TASK STATEMENT: Which lines in the listing below contain the string "cyber"? Copy each of those lines in full.

DATA FOR ANALYSIS:
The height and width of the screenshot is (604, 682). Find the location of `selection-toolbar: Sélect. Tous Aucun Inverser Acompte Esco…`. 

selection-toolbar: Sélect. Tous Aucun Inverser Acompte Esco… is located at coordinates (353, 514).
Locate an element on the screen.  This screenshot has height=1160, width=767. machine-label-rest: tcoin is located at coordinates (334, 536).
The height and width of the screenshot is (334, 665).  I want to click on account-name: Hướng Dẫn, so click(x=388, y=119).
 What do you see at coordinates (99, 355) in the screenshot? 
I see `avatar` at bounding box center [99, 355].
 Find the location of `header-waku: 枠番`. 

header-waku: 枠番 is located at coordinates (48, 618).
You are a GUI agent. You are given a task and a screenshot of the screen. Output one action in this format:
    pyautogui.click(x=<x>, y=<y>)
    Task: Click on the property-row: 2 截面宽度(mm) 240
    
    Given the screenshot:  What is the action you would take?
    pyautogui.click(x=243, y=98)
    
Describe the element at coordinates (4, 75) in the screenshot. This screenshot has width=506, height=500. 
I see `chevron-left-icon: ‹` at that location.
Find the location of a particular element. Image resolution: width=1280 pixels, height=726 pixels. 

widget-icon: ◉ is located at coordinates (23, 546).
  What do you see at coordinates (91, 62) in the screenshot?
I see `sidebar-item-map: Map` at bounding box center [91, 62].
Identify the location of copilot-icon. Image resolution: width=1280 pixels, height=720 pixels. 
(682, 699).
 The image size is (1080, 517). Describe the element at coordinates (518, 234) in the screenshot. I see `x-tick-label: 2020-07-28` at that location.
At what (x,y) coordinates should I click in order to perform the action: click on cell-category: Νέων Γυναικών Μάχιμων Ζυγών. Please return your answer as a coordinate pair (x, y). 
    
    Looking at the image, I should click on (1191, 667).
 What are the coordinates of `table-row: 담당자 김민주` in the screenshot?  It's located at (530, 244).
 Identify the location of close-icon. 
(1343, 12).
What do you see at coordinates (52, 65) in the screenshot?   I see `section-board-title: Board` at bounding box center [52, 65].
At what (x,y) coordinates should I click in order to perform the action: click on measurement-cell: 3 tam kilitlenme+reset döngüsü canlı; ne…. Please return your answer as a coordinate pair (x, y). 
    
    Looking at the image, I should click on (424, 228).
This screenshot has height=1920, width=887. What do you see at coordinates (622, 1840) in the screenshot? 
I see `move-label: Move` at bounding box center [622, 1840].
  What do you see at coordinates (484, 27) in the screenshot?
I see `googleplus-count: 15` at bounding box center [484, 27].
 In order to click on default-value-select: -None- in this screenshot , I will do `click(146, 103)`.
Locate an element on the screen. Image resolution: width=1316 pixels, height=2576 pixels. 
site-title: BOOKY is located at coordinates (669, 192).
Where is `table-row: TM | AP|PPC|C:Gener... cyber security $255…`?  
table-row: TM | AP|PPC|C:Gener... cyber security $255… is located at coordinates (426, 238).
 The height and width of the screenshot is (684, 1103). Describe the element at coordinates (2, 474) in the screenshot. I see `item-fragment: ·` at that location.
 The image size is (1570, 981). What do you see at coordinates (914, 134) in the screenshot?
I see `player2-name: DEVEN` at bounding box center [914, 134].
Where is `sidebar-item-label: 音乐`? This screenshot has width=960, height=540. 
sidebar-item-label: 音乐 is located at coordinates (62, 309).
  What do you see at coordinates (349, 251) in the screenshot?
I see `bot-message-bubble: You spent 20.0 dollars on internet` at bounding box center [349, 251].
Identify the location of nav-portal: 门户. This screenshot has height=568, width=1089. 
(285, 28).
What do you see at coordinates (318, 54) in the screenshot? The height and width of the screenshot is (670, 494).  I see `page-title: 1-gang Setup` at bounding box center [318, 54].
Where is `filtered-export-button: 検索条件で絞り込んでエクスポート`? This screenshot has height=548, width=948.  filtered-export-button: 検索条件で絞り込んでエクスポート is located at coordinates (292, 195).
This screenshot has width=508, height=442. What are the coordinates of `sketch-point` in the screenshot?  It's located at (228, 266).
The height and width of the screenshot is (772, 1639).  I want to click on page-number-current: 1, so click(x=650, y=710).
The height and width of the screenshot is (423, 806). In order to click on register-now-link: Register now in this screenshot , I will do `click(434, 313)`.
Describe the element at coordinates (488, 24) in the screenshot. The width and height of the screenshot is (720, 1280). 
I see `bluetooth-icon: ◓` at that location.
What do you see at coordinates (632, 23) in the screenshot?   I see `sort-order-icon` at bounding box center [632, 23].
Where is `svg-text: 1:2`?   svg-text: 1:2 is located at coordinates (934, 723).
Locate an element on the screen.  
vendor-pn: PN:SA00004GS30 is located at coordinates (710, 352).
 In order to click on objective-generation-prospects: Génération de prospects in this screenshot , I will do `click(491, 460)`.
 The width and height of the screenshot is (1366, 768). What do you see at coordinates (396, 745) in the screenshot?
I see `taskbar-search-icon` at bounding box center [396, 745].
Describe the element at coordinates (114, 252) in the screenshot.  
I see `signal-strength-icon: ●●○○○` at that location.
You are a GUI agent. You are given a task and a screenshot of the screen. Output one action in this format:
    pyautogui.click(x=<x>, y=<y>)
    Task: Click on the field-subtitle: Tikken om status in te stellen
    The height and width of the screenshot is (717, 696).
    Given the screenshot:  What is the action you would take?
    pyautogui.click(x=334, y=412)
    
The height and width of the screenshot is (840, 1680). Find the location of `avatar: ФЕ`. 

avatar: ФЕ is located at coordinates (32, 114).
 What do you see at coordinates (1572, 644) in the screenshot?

OUTPUT OF THE EXERCISE:
Where is `table-row: TM | AP|PPC|C:Gener... cyber security $255…`?  
table-row: TM | AP|PPC|C:Gener... cyber security $255… is located at coordinates (426, 238).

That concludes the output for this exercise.